#### Aim of the task:
Lay out the data below as a Markdown table with the columns Row and Line. Include only the lines from the one containing "1080x688 pixels." through the one containing "(x=2421, y=35)", inclusive, and skip blank lines.

#### Data supplied:
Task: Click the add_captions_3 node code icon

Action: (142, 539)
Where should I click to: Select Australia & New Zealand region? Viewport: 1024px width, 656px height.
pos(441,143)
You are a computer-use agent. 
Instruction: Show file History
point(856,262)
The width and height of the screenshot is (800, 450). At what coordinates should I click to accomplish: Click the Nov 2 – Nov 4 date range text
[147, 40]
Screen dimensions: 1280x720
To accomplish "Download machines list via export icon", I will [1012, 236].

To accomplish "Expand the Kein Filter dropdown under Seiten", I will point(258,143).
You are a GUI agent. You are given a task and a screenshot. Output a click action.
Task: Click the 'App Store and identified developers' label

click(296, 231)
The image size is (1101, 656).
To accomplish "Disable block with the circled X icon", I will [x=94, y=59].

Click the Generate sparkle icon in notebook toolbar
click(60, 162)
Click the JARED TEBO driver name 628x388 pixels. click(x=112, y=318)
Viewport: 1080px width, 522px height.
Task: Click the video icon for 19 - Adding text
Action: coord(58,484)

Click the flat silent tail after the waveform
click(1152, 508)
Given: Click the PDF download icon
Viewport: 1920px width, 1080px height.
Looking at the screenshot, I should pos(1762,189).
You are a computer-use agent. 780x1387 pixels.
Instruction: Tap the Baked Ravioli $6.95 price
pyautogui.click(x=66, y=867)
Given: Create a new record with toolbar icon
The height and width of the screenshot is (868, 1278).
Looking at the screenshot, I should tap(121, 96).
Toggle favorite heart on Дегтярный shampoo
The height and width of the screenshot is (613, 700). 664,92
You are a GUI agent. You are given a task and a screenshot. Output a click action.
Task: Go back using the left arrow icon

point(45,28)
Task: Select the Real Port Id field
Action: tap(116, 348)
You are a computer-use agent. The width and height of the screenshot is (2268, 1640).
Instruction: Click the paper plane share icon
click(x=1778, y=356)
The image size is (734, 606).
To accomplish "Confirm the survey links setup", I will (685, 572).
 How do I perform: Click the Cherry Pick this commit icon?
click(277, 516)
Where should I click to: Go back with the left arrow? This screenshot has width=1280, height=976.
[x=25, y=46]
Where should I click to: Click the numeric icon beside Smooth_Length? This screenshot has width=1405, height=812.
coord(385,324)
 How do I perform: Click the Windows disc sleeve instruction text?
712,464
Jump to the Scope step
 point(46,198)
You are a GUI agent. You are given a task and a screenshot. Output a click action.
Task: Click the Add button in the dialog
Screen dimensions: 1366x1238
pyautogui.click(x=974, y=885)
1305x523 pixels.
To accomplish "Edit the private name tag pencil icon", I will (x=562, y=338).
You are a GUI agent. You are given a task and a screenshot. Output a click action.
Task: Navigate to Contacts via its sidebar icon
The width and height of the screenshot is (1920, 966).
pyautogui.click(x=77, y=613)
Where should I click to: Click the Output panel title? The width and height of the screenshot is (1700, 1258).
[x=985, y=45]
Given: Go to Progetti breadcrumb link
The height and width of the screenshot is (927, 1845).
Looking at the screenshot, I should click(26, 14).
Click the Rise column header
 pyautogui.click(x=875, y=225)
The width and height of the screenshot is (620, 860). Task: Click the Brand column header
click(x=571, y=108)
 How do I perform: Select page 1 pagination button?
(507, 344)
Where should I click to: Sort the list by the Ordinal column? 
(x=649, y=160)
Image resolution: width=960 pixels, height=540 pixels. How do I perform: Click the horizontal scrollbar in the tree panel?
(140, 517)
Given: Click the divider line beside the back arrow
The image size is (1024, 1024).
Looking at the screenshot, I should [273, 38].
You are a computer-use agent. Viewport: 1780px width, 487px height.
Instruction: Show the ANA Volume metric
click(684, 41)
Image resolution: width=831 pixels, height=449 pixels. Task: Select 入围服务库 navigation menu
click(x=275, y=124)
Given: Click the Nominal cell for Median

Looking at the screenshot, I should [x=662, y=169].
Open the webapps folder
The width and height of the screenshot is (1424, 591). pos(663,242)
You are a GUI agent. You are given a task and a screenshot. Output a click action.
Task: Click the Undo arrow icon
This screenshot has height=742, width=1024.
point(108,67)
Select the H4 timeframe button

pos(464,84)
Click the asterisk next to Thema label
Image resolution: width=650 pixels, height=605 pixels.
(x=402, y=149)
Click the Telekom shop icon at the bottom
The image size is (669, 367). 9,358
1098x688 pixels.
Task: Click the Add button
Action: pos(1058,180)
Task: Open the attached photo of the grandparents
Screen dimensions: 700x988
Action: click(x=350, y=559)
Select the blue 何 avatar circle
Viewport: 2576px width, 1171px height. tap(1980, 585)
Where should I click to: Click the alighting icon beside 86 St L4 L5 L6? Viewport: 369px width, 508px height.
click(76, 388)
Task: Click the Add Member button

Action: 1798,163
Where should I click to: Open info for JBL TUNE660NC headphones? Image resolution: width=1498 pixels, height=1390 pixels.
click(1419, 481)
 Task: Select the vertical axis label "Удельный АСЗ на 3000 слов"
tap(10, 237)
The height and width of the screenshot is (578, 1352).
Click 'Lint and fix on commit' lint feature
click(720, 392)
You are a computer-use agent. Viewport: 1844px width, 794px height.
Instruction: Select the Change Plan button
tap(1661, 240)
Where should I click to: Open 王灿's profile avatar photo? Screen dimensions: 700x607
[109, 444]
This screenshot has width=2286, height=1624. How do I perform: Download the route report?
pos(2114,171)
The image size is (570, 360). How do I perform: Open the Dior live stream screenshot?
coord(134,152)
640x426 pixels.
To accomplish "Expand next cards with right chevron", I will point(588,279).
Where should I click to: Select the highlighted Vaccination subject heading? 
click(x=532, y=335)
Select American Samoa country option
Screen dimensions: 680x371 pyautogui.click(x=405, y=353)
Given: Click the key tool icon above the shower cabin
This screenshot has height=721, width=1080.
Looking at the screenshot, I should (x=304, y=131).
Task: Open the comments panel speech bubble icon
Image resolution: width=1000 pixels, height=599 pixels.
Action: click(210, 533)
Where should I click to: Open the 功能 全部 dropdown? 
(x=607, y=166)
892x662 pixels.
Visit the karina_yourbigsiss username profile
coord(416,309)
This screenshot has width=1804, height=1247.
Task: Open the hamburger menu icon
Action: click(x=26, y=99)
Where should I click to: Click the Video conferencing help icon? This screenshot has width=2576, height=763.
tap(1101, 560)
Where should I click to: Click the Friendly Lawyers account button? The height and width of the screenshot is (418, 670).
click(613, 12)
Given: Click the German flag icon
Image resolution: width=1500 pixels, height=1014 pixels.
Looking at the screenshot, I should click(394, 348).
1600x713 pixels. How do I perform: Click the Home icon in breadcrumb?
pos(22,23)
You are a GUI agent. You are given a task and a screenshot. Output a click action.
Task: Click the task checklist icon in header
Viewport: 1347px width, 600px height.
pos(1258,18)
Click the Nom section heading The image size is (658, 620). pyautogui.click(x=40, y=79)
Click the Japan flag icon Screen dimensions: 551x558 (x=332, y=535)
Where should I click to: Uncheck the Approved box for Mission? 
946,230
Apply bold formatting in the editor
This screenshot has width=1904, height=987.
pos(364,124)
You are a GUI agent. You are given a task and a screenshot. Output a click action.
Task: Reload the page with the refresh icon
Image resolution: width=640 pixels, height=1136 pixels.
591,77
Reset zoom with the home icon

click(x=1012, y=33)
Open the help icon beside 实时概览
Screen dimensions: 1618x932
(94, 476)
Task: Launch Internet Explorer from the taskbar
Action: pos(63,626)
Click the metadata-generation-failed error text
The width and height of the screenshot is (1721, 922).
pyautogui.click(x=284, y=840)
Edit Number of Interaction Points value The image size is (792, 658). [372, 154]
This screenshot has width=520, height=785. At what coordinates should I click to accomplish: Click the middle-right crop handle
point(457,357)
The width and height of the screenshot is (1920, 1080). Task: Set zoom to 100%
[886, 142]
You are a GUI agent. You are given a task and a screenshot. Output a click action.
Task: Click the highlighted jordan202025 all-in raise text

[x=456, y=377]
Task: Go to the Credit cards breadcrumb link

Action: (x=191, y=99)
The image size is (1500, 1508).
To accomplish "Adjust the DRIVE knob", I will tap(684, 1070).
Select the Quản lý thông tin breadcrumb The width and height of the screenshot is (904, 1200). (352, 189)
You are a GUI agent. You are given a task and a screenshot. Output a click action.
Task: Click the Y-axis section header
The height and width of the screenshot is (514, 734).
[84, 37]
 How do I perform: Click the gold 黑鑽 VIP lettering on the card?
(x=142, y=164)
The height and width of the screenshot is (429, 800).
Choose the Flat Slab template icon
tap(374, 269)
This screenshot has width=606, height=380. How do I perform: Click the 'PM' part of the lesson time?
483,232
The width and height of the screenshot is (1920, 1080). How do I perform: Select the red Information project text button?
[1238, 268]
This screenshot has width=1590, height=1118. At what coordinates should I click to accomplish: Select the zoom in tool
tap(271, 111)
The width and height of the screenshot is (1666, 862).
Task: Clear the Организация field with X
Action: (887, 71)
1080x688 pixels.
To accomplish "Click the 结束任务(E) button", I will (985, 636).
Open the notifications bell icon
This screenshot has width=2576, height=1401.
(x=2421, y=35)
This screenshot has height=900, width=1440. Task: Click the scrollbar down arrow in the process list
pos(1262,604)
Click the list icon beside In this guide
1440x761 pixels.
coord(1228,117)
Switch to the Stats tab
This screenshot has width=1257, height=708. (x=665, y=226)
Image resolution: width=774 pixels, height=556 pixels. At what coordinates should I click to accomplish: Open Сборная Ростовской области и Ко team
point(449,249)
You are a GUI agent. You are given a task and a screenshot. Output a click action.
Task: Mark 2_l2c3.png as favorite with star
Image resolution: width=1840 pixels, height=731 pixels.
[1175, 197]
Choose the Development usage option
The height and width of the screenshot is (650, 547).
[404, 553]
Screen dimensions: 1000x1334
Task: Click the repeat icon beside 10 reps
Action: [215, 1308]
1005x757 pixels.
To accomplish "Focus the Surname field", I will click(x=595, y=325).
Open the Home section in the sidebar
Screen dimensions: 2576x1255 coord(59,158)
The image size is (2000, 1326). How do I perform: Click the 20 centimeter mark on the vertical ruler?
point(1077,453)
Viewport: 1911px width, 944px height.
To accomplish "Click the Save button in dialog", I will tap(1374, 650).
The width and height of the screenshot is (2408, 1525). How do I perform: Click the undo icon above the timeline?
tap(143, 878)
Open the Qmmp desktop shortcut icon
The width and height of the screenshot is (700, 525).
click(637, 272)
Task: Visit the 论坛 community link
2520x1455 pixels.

#### Task response:
| Row | Line |
|---|---|
| 1 | 1080x688 pixels. |
| 2 | To accomplish "Click the 结束任务(E) button", I will (985, 636). |
| 3 | Open the notifications bell icon |
| 4 | This screenshot has width=2576, height=1401. |
| 5 | (x=2421, y=35) |